Saved entries:
____

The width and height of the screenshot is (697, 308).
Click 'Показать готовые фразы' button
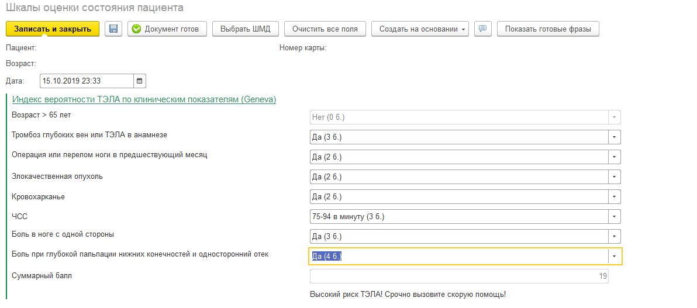point(548,29)
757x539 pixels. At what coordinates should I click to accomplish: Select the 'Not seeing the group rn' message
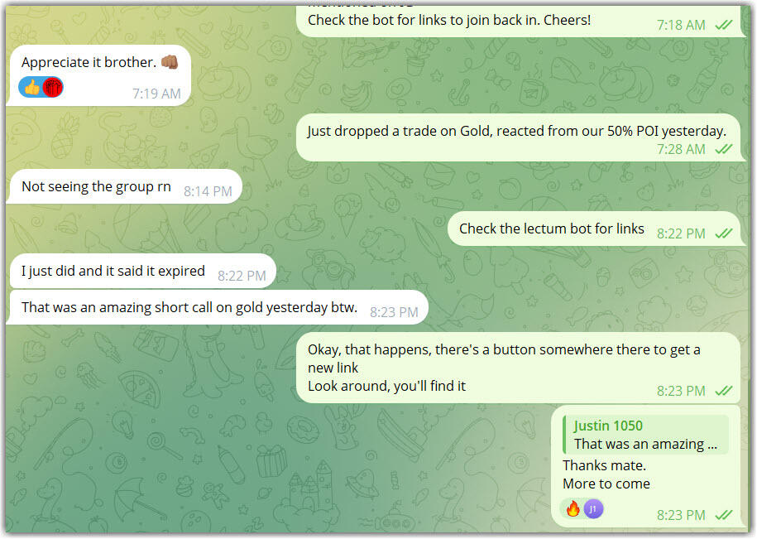pyautogui.click(x=123, y=187)
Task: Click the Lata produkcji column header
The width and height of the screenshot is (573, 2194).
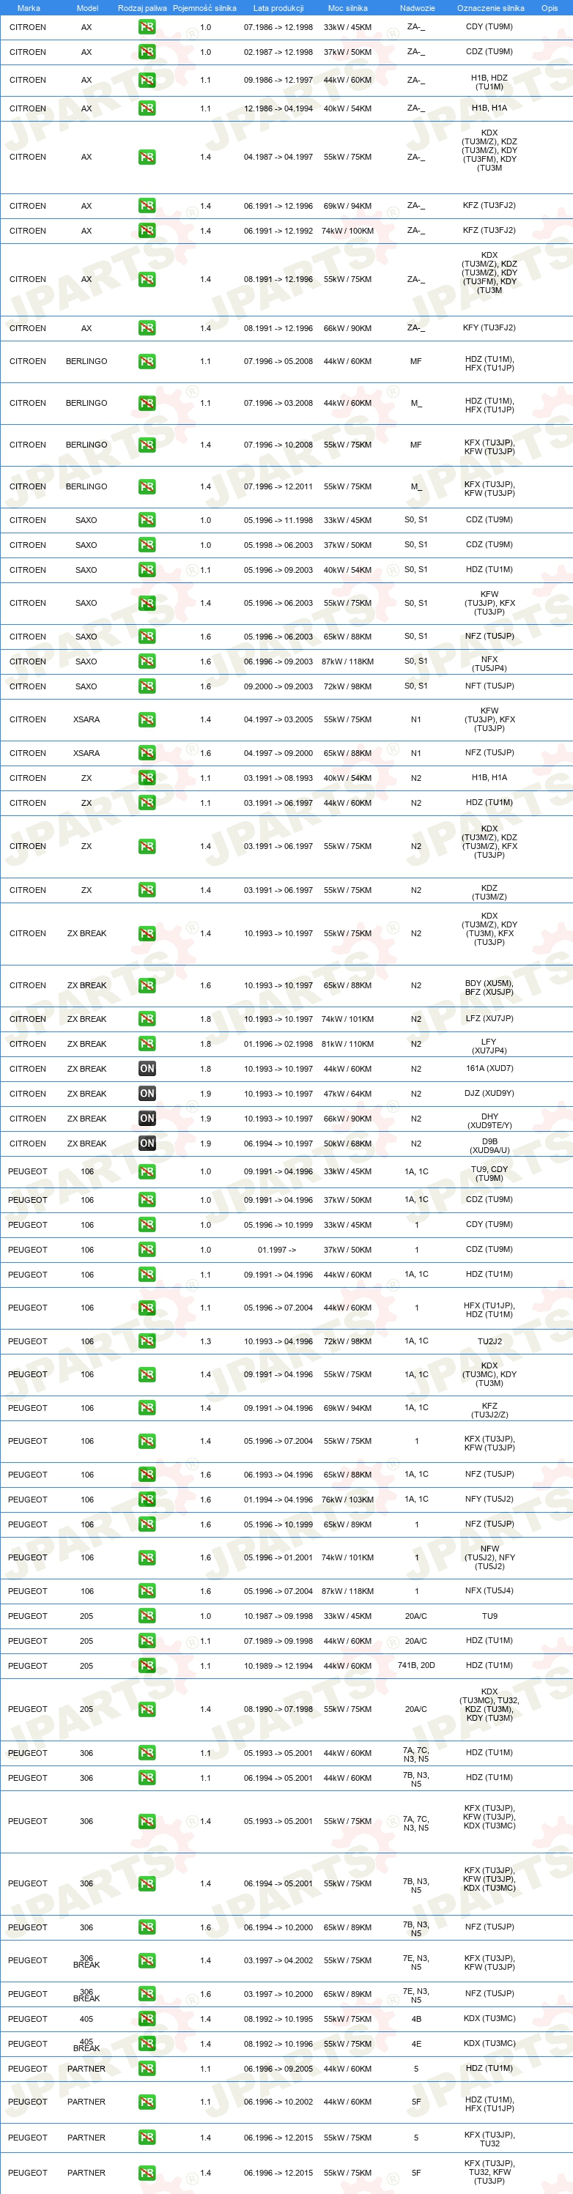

____

### Task to complete
All lines from the one containing "Click 'Показать готовые фразы' button" through the final line of the entries above must be restated word for word, pictures excluded.

### Worked solution
Click 'Показать готовые фразы' button
point(548,29)
757x539 pixels. At what coordinates should I click to accomplish: Select the 'Not seeing the group rn' message
pyautogui.click(x=123, y=187)
Task: Click the Lata produkcji column header
The width and height of the screenshot is (573, 2194).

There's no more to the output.